I also learned C around the same time and that one stuck. :-)
Did this project generate any flood of offers for work?
Honestly just knowing COBOL is how you get your foot into a well paying job where you learn that stuff from the old timers.
Note that blocks with multiple states, orientations, or interactive blocks require large amounts of specialized code to make them behave properly, which is way beyond the scope of this project. Some are supported, however:
torches (all variants)
slabs (all variants)
stairs (non-connecting)
rotated pillars, such as logs or basalt
buttons (non-interactive)
doors (including interaction)
trapdoors (including interaction)
beds
In particular, it seems buttons don't emit redstone signals.Edit: I don’t currently play, which is why I’m not familiar with what’s out there
Java Edition is the original game and it's fairly easy to either host your own server (The dedicated server is just a .jar you run) or pay for a server ($10-40/mo) using a game server host.

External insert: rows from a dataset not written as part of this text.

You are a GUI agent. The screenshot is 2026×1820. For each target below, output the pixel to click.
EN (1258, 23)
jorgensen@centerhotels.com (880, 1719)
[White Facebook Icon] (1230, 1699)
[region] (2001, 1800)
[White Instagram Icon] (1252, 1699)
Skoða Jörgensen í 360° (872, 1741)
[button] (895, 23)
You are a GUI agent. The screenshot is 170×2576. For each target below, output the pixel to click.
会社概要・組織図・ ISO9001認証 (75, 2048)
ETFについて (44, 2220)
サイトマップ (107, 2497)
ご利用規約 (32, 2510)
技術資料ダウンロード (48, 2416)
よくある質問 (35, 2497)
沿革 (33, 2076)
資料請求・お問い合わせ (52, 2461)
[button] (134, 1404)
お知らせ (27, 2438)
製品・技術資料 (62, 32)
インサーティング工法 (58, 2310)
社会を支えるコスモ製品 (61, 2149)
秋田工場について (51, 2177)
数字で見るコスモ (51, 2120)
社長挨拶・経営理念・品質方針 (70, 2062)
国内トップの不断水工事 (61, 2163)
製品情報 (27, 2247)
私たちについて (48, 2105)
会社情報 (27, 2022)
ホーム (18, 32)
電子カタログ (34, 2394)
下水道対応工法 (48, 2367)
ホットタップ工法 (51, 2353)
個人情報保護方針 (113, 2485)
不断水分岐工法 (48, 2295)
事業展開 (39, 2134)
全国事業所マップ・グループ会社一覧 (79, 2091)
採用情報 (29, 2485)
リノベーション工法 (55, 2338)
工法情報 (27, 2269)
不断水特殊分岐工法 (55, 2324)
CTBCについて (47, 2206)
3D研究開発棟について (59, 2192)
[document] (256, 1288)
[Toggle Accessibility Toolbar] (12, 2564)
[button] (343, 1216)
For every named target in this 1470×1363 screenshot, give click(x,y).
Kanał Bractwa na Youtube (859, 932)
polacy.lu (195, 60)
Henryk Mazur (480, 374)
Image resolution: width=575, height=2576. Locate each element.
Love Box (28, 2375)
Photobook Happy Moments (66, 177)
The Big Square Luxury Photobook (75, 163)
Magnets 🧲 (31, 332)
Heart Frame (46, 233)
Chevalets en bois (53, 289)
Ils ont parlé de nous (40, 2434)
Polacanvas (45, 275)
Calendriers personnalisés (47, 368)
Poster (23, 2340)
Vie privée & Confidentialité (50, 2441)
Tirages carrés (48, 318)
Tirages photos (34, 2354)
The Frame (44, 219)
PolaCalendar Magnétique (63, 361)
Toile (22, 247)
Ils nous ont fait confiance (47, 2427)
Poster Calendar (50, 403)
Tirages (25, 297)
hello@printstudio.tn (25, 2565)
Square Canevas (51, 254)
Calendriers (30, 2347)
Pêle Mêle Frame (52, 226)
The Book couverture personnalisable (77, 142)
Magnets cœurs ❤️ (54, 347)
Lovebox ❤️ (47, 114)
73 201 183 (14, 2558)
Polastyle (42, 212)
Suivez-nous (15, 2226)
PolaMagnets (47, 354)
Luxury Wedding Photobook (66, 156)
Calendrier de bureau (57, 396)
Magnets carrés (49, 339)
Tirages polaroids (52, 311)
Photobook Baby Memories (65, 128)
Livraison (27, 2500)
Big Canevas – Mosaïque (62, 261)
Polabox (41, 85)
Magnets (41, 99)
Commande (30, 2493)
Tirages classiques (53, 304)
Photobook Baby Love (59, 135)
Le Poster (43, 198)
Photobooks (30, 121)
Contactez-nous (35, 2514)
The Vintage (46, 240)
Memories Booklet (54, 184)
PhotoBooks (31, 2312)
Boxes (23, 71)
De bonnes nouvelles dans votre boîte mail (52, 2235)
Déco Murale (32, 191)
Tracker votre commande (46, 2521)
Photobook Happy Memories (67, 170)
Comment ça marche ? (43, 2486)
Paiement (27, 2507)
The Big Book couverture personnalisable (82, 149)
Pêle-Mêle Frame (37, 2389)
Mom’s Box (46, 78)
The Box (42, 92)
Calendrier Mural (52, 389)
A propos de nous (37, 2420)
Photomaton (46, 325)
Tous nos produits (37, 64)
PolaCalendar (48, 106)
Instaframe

Unsure about bedrock, there's some instructions here (https://www.reddit.com/r/Minecraft/wiki/bds/#wiki_bedrock_de...).
(Plus Floodgate so they don't need a Java account)
I just setup a new family minecraft server last week and have successfully hosted java and bedrock players simultaneously (one coming in from a Nintendo switch, another from their phone and several from Java clients).
There are also plug-ins allowing older (or newer) client versions to connect to your server as well (ViaVersion, ViaBackwards).
https://help.minecraft.net/hc/en-us/articles/4410317081741-H...
EDIT: I just realized this works on Bedrock too, but don't know how the support on the Switch is
https://help.minecraft.net/hc/en-us/articles/4410316619533-H...
They're pre-compiled Windows and Linux binaries, but if I'm remembering correctly, I think they're statically linked, and I had no trouble running the Ubuntu one on my Fedora system.
I used to keep a Bedrock server running on my desktop, and my son and I could pop in from a phone, tablet, or laptop whenever we wanted to.
Easiest way to get a server is to pay Minecraft (Microsoft) to host it for you via realms: https://www.minecraft.net/en-us/realms
But self hosting is supported too, there are official server binaries you can download from Minecraft here: https://www.minecraft.net/en-us/download/server/bedrock
You also need the paid switch online for any sort of network play.
Rather than spend my time fucking around with setting up a server, I just gave Microsoft $3 a month to use Realms.
I've got enough chores.
Nevertheless, congrats to this achievement.